* **Task brief**: The material below contains a line with "Given: Click the" and a line with "Task: Expand GPU Radeon RX 6900 XT group". Copy exactly those two lines and all lines between them.

* **Extracted records**:
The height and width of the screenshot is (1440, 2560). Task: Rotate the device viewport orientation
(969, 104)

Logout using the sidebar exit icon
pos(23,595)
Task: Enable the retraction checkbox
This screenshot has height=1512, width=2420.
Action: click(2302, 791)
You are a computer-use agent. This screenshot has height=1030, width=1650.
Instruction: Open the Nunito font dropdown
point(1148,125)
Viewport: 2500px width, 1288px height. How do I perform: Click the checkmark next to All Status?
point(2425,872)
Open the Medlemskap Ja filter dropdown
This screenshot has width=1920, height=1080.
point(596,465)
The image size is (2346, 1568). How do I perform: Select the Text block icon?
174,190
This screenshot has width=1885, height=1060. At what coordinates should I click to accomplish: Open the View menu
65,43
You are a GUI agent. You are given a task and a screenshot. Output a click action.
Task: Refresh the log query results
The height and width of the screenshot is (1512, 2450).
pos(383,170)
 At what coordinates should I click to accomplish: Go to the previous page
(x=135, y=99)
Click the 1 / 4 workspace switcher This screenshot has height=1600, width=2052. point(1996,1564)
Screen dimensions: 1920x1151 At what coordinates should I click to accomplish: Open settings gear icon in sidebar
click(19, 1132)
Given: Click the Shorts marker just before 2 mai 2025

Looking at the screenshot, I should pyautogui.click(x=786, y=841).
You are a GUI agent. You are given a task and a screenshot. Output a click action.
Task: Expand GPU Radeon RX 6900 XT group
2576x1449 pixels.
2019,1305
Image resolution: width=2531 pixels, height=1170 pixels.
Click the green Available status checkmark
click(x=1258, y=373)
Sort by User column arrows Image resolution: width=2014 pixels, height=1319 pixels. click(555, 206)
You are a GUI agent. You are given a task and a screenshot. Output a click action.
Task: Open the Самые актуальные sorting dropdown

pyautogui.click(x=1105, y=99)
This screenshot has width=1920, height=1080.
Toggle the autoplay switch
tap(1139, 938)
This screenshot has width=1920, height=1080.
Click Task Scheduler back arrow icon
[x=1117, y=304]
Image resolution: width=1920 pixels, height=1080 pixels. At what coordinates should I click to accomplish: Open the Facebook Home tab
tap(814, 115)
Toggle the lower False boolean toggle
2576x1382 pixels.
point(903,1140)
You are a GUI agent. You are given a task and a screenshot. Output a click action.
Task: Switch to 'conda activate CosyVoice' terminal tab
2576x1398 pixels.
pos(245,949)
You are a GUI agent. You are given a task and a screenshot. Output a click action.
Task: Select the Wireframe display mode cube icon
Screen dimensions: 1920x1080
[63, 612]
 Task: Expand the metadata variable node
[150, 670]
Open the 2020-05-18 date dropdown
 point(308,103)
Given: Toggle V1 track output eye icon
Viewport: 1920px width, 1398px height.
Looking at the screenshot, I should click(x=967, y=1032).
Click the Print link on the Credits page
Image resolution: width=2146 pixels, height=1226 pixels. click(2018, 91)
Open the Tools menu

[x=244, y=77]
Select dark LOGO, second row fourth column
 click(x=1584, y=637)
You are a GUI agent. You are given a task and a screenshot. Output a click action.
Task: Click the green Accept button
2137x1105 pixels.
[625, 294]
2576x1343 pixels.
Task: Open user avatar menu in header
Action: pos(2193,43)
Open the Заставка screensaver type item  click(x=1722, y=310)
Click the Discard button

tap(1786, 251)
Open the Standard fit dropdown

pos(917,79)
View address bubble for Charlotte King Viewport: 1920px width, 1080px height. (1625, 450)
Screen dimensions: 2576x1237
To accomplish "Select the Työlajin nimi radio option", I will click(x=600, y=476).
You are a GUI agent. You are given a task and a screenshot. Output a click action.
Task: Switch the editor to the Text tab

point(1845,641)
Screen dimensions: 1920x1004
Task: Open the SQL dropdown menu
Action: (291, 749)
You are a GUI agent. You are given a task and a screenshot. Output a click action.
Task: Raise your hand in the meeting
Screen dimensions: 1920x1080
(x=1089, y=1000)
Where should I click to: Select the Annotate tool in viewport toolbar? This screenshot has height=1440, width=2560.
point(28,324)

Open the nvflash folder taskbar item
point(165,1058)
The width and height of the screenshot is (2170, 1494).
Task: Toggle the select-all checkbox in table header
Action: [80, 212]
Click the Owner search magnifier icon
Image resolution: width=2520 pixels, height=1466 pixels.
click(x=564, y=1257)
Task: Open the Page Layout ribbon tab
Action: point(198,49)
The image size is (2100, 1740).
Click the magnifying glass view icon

* **Solution to this task**:
Given: Click the Shorts marker just before 2 mai 2025

Looking at the screenshot, I should pyautogui.click(x=786, y=841).
You are a GUI agent. You are given a task and a screenshot. Output a click action.
Task: Expand GPU Radeon RX 6900 XT group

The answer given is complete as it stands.